Summary
holding that a mere reference to the fact that the defendant’s photograph was already in police records, without more, did not inject his character into evidence
Summary of this case from Garner v. StateOpinion
A89A0253.
DECIDED APRIL 25, 1989.
Burglary. Rockdale Superior Court. Before Judge Nation.
John J. Martin, Jr., for appellant.
Robert F. Mumford, District Attorney, for appellee.
Defendant appeals his conviction for burglary, arguing that certain statements made by witnesses for the prosecution improperly placed his character into evidence.
A police officer testified that she obtained a photograph of defendant, for a photographic lineup shown to the victim, from the Atlanta Police Department's identification section. Introduction into evidence of a "mug shot" photograph of a defendant bearing notations which indicate a prior arrest "is the equivalent of oral testimony establishing [defendant's] arrest for a prior crime and would therefore impermissibly place his character in evidence." Roundtree v. State, 181 Ga. App. 594 ( 353 S.E.2d 88) (1987). However, a mere reference to the fact that defendant's photograph was already in police records, without more, does not inject the defendant's character into evidence. Woodard v. State, 234 Ga. 901 (2) ( 218 S.E.2d 629) (1975); Woodard v. State, 155 Ga. App. 533 (1) ( 271 S.E.2d 671) (1980).

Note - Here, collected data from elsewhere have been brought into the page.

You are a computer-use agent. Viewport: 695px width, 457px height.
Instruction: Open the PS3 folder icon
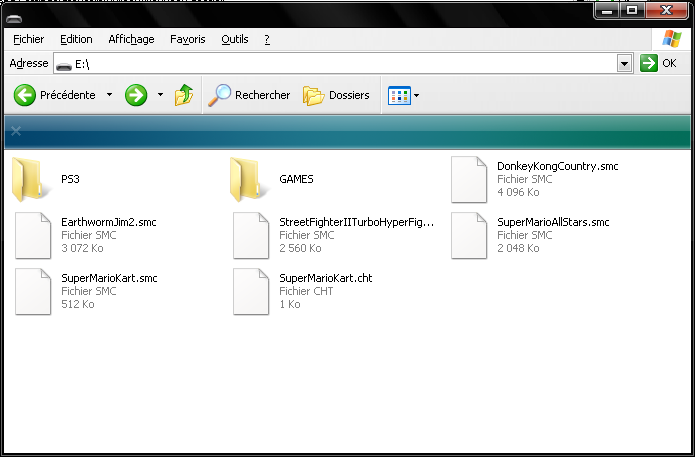[32, 179]
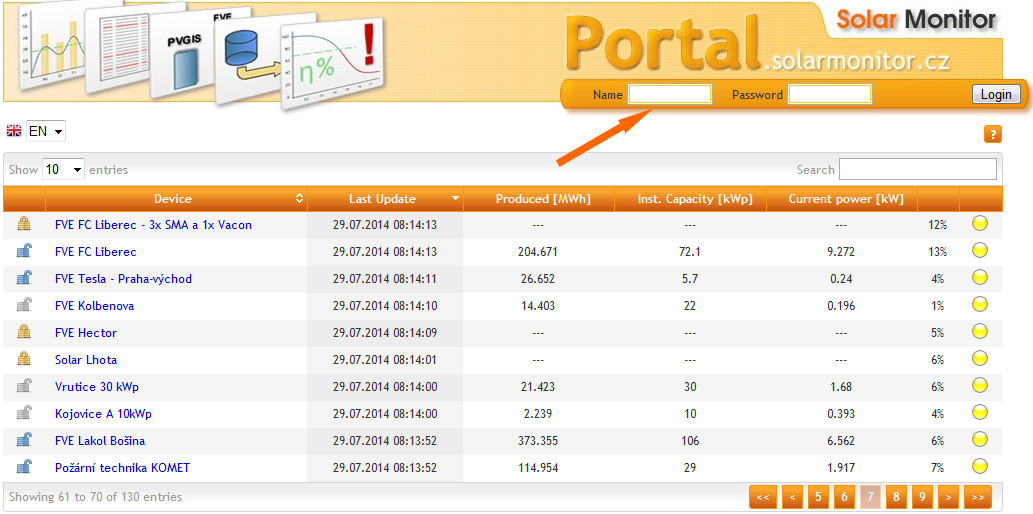This screenshot has height=514, width=1033.
Task: Open the EN language dropdown
Action: tap(46, 131)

During questioning concerning the circumstances of defendant's arrest, the officer made a non-responsive statement that he noted on his arrest report the strong odor of alcohol on defendant's breath. The court denied defendant's motion for mistrial, but gave curative instructions to the jury to disregard the statement. A non-responsive reference by an officer-witness to criminal conduct of the defendant may be so prejudicial as to require mistrial. See Boyd v. State, 146 Ga. App. 359 (2) ( 246 S.E.2d 396) (1978). However, the fact that defendant had alcohol on his breath is not a reference to criminal conduct. The decision of whether a non-responsive prejudicial statement by a police officer at trial is so prejudicial as to warrant a mistrial is left to the discretion of the trial court and the court's denial of a motion for mistrial will be overturned only if the trial court abused its discretion. Sabel v. State, 250 Ga. 640 (5) ( 300 S.E.2d 663) (1983). An objectionable non-responsive statement by a police officer at trial does not require the granting of a mistrial where, as here, there was strong evidence to support the conviction and where the trial court gave curative instructions. Id.
Judgment affirmed. Banke, P. J., and Sognier, J., concur.